DeFi: Financial privacy is one of the high-value use cases. Many users avoids using DeFi because of the fully transparent transaction history. In addition, private DeFi could potentially mitigate the MEV (entirely avoiding MEV is still a hard research problem).

NFT: Using NFT as PFP is one of biggest privacy leakage (directly leaking the link of pseudo-anonymous public address and user’s identity). Private NFT/ seal bid NFT auction/ zero-knowledge-proof based attestation can make the NFT ownership more private without losing any utilities.

DAO tooling: As the future of human organization, privacy is much needed in many aspects of DAO tooling, for example, private voting is needed to avoid high tension and voter retaliation, private payroll system is needed to keep a healthy organization, private message board is needed for internal anonymous feedback. The list of private DAO tooling need is endless.

Interactive on chain game: If a game needs to be settled on-chain, each player needs to hide her state in general, otherwise there will be a huge MEV problem of the game. If we would like to build an open metaverse on chain, privacy is a must rather than optional (see Geometry Research’s mental poker framework).

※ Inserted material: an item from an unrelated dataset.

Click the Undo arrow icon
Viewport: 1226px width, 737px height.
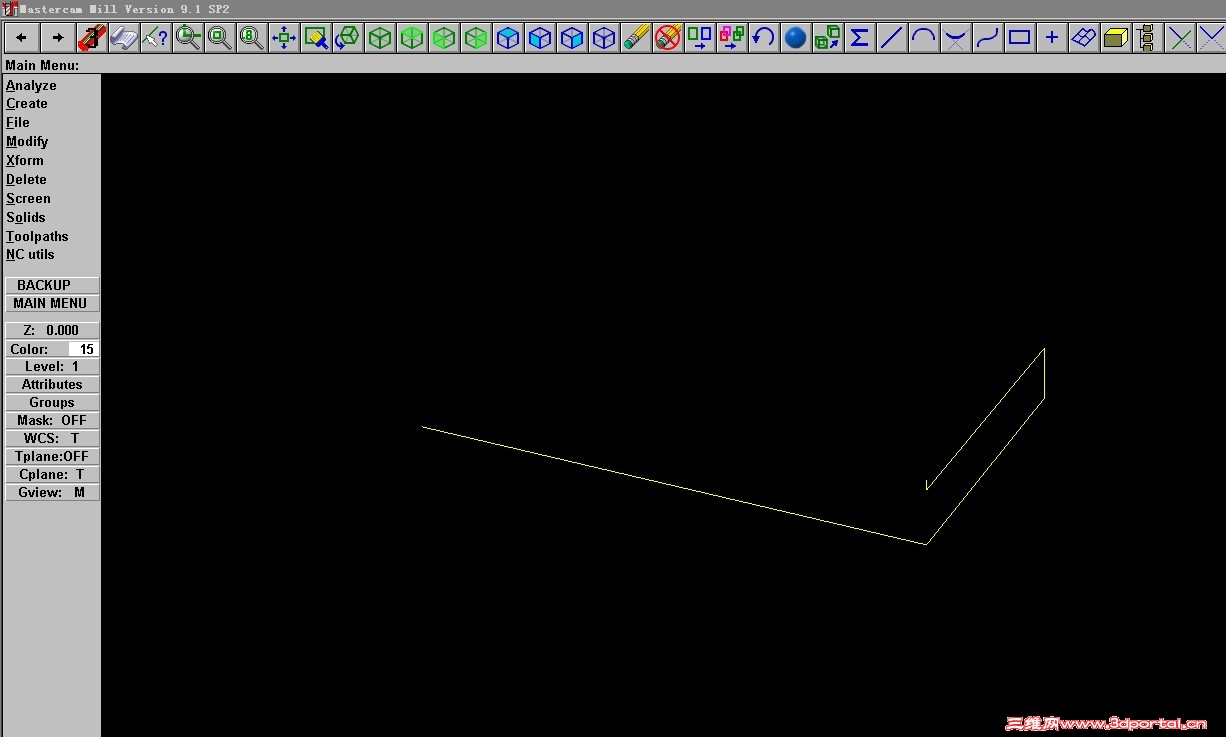[x=763, y=37]
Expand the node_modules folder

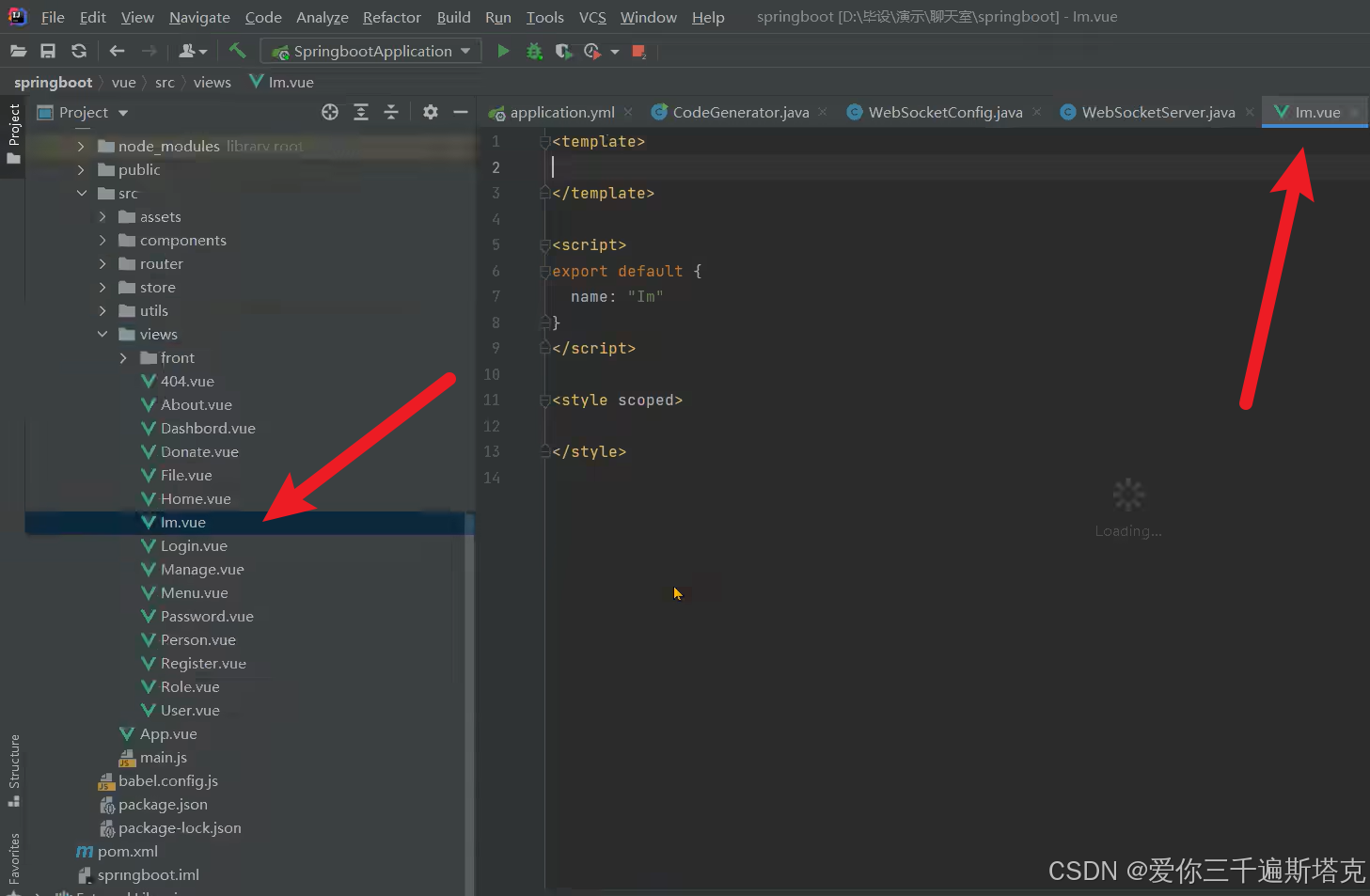click(x=82, y=146)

Direction 3: Opt-in Configurable Asset Policy and Zero-Knowledge-Proof based Compliance

As the web3 world moving forward, we also need to build better tooling to enable the crypto asset issuer can define various asset policy, including compliance. One possible direction is to use zero-knowledge-proof to solve the tension between the compliance and user’s sovereign privacy.

CAP

However, the build a sensible asset policy, the web3 assets issuers and the regulators need to work together to build sensible and implementable asset policies.

Example: Espresso system's CAPE design.

It goes without saying, the future of web3 privacy requires the combination of all these directions above.